Para Luiza, reputação e resultado financeiro andam necessariamente juntos. "Eu sempre pensei isso: por que uma empresa não pode ganhar dinheiro e ser boa para as pessoas?", questiona a executiva. 

Ela define essa visão de negócios com a metáfora de uma raquete de ping-pong: em uma mão está o propósito e, na outra, o lucro. A crença de que é impossível sobreviver sem gerar resultados, mas inaceitável atuar sem um propósito, guiou o Magazine Luiza a ser a primeira varejista no mundo a conquistar o primeiro lugar no ranking de melhores empresas para se trabalhar.

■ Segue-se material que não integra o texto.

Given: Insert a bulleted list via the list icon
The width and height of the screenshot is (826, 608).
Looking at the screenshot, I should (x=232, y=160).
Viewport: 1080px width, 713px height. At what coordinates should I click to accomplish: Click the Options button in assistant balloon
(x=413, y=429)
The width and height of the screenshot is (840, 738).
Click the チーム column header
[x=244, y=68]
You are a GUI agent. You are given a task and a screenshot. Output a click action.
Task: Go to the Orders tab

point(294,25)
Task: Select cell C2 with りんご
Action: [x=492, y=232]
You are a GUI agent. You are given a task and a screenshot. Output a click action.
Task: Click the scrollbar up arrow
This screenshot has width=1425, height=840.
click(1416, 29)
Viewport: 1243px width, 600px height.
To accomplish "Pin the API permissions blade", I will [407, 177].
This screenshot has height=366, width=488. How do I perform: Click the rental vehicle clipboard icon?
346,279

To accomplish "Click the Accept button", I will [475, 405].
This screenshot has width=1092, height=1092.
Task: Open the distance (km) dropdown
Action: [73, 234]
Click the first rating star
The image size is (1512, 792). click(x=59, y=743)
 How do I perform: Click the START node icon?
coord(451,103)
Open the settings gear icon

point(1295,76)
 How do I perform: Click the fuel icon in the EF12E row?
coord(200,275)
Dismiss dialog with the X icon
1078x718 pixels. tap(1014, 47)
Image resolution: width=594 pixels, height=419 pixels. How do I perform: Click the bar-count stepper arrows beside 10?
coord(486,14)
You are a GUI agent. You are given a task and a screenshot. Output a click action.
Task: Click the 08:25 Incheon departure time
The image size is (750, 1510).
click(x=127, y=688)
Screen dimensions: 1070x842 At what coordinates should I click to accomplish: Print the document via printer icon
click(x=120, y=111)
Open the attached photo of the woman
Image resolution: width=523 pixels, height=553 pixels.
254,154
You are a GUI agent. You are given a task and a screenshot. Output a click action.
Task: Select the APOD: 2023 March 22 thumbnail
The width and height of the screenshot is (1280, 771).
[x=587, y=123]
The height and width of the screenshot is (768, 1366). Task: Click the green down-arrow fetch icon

O orgulho de ser vendedora 

Apesar do forte apelo social, Trajano não perde de vista o motor do negócio: a operação comercial. Ela critica a tendência corporativa de renomear equipes de vendas para "atendentes" e faz questão de manter para si mesma o título de vendedora. 

A executiva é pragmática ao lembrar a todos os departamentos da empresa, do marketing ao financeiro, de onde vem a receita: "a venda é que faz isso tudo aqui, ela que paga tudo isso aqui."

Transparência como motor de crescimento 

Para a executiva, trajetórias sólidas dependem de atitudes transparentes e fomento à legalidade corporativa. Um exemplo prático dessa crença foi a decisão de auditar o balanço da companhia em 1995, em uma época em que concorrentes do varejo não o faziam, e abrir estrategicamente o fluxo de caixa para os credores. 

Essa atitude de vulnerabilidade e transparência não só gerou confiança imediata no mercado, como abriu portas para a chegada de sócios estratégicos e fundos de investimento nos anos seguintes.

Cultura não se pendura na parede, se vive no campo 

Ao abordar a cultura organizacional, Luiza rejeita a visão de manuais frios. "Eu nunca levei um quadro sobre valores ou missão se não vier do campo", afirma a executiva, ressaltando o esforço contínuo para que a cultura esteja "nos ossos" da companhia e não apenas em murais. 

A lógica é inegociável: se você quer cuidar do seu cliente, precisa cuidar primeiro da sua equipe. Isso envolve gerir os colaboradores integrando "cabeça, coração e bolso", dando espaço para ideias, acolhendo os erros humanos e dividindo financeiramente os resultados quando as metas são superadas.

Coragem para bancar decisões difíceis 

Outro ponto de destaque da entrevista é a forma como a empresa lidou com a quebra de crenças estruturais. A criação do ousado programa de trainees exclusivo para profissionais negros, em 2020, gerou forte retaliação e acusações de "racismo reverso" no final de semana de seu lançamento. 

Em vez de recuar frente ao cancelamento digital, a liderança da companhia bancou o programa baseada em seus princípios de justiça social, comunicando primeiro os funcionários internos. 

"Você para mudar paradigmas e quebrar crenças limitantes, você paga um preço", reflete Luiza, provando que a verdadeira reputação exige consistência para suportar ataques sem ceder às pressões externas.

A reputação nas pequenas atitudes 

Ao final da entrevista, a mensagem de Luiza Trajano converge para um ponto central: a reputação não é fruto de lances de marketing, mas da soma do comportamento cotidiano. Para ela, em uma palavra, reputação é agir sempre pelo "bem comum"

Essa premissa é testada na coerência dos pequenos atos: ela não admite que sua posição seja usada para obter vantagens, como furar filas, e exige que o respeito comece na base. 

Como ela mesma relata, em sua família, ninguém sai de uma mesa, de um táxi ou de um elevador sem agradecer à pessoa que prestou o serviço. Para líderes e empresas, o recado é claro: em um mercado implacável, a reputação deixou de ser conceito abstrato. Ela é, em essência, "você ser você", mantendo a integridade no negócio e a humanidade nas atitudes diárias.